# Early sign in for Grubhub?



## uberboy1212 (Jan 10, 2017)

Can you sign in a few minutes early for your GH shift? Or should I sign in exactly when my shif is supposed to start? DD lets you sign in 15 minutes early but I'm afraid I won't get credit for any GH orders I accept before my scheduled time


----------



## Torin (Apr 26, 2017)

u can do del's with out a shift you just don't the guarantee and I've never had a problem with getting paid it won't show in your in app summary at least for me I still get the email and text with my pay. SO sign in when ever you want


----------



## Skipster (Jun 29, 2016)

You may want to consider that...
When GH emails driver's to tell us it's ok to login without being in a block, then it would be ok.
If you just login without gh asking you to, then any request you might get is one less that another GH driver would have gotten, who is in a block, and that's not fair.
On the other hand, there have been many times near the end of my block when I go unavailable 5 minutes before my block ends, just so I don't get a request and have to work past the end of my block. In those instances, you'd be covering the part I'm not covering.
Best answer...ask GH.


----------



## uberboy1212 (Jan 10, 2017)

Ok so I'm scheduled for 11-1 pm today. I dropped off the last order at exactly 1 and I hear the cowbell walking back to my car. What do you do there? Does declining the order count against you if you are not on schedule? I wound up just accepting and I'm at the pickup waiting for the food right now.


----------



## Skipster (Jun 29, 2016)

When you select delivered, call GH and ask them to extend your block to equal your delivery time. That way, if you finish at 1:15, you'll also get paid for this 15 minutes.
If you had declined it at 1, you would get a rejection against you.
If you didn't want to delivery it, you would accept it but immediately call GH and ask that it be re-assigned and it would not count against you.

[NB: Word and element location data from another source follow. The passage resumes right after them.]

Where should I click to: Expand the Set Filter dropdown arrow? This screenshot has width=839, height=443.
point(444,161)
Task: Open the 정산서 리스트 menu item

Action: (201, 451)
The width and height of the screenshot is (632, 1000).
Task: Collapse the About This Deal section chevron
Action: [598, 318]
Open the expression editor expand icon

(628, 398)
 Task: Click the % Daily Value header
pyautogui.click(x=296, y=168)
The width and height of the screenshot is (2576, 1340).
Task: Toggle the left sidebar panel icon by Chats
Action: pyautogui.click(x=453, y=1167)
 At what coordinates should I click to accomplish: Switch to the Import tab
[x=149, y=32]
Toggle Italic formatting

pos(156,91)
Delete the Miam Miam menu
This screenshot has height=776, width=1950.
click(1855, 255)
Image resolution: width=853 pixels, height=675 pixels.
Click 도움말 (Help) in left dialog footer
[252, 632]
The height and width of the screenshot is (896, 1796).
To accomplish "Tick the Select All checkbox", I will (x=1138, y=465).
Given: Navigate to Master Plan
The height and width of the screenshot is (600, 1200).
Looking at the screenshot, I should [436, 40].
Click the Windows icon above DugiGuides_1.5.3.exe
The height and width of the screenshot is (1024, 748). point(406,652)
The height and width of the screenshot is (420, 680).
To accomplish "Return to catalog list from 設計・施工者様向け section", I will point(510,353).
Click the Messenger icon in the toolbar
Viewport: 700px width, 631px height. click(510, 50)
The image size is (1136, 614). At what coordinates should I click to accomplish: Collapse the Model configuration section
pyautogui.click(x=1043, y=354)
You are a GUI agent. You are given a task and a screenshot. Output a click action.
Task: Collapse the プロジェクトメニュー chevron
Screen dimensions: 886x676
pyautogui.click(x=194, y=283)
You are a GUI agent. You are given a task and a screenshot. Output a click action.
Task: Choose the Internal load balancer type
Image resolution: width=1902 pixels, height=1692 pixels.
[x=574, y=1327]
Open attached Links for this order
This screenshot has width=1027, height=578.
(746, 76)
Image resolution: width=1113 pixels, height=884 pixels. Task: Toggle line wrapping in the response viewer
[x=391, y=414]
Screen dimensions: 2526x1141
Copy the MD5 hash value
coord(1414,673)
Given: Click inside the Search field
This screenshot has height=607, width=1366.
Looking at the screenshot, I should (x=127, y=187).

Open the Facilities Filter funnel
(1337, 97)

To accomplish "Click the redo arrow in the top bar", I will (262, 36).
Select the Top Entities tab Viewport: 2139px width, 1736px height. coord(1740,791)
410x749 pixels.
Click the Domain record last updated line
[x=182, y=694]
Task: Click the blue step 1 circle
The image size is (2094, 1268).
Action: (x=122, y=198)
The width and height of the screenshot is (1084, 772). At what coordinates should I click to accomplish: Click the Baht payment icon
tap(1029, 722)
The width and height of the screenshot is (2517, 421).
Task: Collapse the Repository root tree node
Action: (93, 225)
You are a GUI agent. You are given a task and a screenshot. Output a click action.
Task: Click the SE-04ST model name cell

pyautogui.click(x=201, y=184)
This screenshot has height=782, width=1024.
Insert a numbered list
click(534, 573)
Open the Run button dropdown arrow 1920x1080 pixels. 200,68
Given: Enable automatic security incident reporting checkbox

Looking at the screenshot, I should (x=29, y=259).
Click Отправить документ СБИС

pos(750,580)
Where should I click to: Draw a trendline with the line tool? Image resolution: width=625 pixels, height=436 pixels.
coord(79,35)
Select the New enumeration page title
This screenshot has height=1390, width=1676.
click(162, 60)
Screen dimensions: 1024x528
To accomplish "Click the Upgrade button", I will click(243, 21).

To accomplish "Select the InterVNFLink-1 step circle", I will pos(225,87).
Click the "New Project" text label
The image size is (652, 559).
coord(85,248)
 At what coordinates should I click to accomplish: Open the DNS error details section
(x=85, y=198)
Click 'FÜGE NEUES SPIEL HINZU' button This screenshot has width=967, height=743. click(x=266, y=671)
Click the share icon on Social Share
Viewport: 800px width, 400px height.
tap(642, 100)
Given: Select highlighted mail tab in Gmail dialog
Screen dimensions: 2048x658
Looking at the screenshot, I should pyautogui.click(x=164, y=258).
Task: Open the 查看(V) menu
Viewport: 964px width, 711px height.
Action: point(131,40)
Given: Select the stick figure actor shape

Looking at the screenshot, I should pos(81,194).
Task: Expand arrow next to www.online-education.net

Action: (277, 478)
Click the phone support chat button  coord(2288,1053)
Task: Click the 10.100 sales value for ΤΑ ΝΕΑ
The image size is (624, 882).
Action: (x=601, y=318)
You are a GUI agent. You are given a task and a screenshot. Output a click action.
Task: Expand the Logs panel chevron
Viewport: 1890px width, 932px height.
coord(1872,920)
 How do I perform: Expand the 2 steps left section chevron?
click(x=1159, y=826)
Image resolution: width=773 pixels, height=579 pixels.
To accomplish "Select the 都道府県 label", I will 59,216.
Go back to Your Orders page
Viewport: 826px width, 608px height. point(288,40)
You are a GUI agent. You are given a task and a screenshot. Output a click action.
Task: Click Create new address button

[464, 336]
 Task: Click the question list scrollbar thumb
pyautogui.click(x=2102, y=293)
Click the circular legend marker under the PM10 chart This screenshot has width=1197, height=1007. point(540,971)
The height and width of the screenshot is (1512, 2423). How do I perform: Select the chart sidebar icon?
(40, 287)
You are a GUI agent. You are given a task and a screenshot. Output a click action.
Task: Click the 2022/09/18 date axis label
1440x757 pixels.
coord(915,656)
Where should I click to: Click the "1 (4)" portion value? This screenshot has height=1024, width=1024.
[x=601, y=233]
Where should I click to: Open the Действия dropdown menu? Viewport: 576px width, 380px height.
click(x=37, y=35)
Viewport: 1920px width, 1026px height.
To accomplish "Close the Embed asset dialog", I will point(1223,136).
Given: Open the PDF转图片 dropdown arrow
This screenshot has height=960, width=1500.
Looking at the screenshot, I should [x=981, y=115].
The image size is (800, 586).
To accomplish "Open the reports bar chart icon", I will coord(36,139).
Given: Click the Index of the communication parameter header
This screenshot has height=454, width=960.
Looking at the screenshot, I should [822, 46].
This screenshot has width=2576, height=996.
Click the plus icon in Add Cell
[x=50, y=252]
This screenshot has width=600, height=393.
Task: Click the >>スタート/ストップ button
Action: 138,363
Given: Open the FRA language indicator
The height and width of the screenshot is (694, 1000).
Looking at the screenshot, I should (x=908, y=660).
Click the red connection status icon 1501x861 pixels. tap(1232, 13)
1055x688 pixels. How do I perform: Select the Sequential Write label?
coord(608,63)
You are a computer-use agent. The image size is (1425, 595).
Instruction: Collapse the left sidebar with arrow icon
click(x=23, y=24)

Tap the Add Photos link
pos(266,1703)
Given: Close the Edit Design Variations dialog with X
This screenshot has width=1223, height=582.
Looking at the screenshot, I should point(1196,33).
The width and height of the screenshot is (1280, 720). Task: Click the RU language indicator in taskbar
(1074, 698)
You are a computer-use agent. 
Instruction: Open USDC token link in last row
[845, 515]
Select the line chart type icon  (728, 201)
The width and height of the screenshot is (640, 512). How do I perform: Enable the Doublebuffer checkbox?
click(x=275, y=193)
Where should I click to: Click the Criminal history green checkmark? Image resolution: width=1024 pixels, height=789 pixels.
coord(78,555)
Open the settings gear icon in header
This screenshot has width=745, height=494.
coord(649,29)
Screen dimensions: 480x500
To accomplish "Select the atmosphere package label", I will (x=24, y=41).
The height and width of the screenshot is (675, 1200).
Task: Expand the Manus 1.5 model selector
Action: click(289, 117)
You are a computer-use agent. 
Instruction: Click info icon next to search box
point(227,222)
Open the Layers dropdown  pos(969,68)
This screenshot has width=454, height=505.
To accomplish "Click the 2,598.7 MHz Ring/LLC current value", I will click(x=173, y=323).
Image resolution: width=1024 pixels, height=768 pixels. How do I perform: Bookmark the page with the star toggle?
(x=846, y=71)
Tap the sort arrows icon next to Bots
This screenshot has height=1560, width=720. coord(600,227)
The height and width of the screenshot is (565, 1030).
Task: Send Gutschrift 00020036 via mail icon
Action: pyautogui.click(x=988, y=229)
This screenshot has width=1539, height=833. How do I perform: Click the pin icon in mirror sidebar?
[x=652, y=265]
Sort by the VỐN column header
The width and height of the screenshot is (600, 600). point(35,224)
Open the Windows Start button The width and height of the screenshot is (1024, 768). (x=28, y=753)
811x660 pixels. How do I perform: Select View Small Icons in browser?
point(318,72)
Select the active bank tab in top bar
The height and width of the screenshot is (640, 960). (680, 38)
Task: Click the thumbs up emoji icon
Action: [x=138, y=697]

Any time you go over your block time to finish a delivery, call GH. They will need to adjust your block end time, so you get paid correctly.


----------



## uberboy1212 (Jan 10, 2017)

Skipster said:


> When you select delivered, call GH and ask them to extend your block to equal your delivery time. That way, if you finish at 1:15, you'll also get paid for this 15 minutes.
> If you had declined it at 1, you would get a rejection against you.
> If you didn't want to delivery it, you would accept it but immediately call GH and ask that it be re-assigned and it would not count against you.
> 
> Any time you go over your block time to finish a delivery, call GH. They will need to adjust your block end time, so you get paid correctly.


Cool thanks for the replies I really appreciate it

I got a big 13 salad order $31 tip today. Had I signed in early I may have not gotten it so I will prob stick to my scheduled hours.


----------



## William1964 (Jul 28, 2015)

That situation is only happened once to me. 4 minutes after my shift ended I got a delivery. I was not paid for that instead the money with used to pay their guarantee


----------